Pull Request Process

Before Submitting

  1. Create a feature branch from main

    git checkout -b feature/my-feature
    # or
    git checkout -b fix/bug-description
  2. Make your changes

    • Follow coding standards
    • Add tests
    • Update documentation
  3. Test thoroughly

    # Backend tests
    cd backend && pytest
    
    # Frontend tests
    cd frontend && npm test
  4. Commit changes (see commit guidelines below)

  5. Push to your fork

    git push origin feature/my-feature

Submitting the PR

  1. Go to the original repository
  2. Click "New Pull Request"
  3. Select your fork and branch
  4. Fill out the PR template:
    • Title: Clear, concise description
    • Description: What changed and why
    • Related Issues: Link to related issues
    • Testing: How you tested the changes
    • Screenshots: For UI changes

PR Review Process

  • Maintainers will review your PR
  • Address feedback and requested changes
  • Update your branch if needed
  • Once approved, a maintainer will merge

PR Checklist

  • Code follows project coding standards
  • Tests added/updated and passing
  • Documentation updated (if needed)
  • No breaking changes (or clearly documented)
  • Commits follow commit message guidelines
  • PR description is clear and complete

Commit Message Guidelines

Use conventional commit format:

<type>(<scope>): <subject>

<body>

<footer>

Types

  • feat: New feature
  • fix: Bug fix
  • docs: Documentation changes
  • style: Code style changes (formatting, no logic change)
  • refactor: Code refactoring
  • test: Adding or updating tests
  • chore: Maintenance tasks (dependencies, build config)
  • perf: Performance improvements

Examples

feat(api): add user search endpoint to v1 API

Implement /api/v1/users/search endpoint to allow searching
users by username.
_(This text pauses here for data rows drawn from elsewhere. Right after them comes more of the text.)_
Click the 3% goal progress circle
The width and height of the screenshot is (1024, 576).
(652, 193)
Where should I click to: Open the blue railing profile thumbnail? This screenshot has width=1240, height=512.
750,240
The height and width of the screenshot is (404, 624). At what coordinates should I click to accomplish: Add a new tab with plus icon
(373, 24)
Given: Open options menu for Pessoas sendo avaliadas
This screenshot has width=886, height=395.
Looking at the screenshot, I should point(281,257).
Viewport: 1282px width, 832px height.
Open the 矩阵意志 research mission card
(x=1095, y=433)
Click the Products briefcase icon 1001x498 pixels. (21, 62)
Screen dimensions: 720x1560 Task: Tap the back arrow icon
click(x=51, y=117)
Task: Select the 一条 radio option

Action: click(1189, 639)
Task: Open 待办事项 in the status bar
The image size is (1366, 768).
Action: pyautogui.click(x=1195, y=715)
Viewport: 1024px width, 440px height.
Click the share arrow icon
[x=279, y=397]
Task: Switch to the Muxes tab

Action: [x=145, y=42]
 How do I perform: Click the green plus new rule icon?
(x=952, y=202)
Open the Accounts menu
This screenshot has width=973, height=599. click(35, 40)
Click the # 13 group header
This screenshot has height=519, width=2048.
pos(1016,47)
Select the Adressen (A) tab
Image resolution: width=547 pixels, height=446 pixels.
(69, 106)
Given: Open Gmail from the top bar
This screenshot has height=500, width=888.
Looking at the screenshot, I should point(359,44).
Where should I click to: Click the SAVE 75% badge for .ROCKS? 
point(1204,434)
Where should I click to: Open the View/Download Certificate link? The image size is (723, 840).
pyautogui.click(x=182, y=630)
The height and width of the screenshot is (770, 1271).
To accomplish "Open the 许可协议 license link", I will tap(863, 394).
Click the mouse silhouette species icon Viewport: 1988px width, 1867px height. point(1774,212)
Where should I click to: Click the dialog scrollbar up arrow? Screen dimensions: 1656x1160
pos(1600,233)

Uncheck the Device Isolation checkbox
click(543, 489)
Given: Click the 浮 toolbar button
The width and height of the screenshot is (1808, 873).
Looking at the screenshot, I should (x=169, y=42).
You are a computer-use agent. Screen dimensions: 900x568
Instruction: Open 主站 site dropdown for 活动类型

Includes fuzzy matching and pagination.

Closes #123
fix(canvas): prevent stroke duplication on slow networks

Add debouncing to stroke submission to prevent duplicates
when network latency is high.

Fixes #456
docs(readme): update API documentation with v1 endpoints

Add comprehensive documentation for /api/v1/* endpoints
including authentication, rooms, and SDK usage examples.

Commit Best Practices

  • Keep commits atomic (one logical change per commit)
  • Write clear, descriptive messages
  • Use imperative mood ("add" not "added")
  • Limit subject line to 72 characters
  • Reference issues and PRs in footer

Getting Help

Questions and Discussions

  • GitHub Discussions: For questions, ideas, and general discussion
  • GitHub Issues: For bug reports and feature requests
  • Documentation: Check README.md and docs/ folder first

License

By contributing to ResCanvas, you agree that your contributions will be licensed under the same license as the project (see LICENSE file).


Thank you for contributing to ResCanvas! Your efforts help make collaborative drawing more accessible, private, and decentralized for everyone.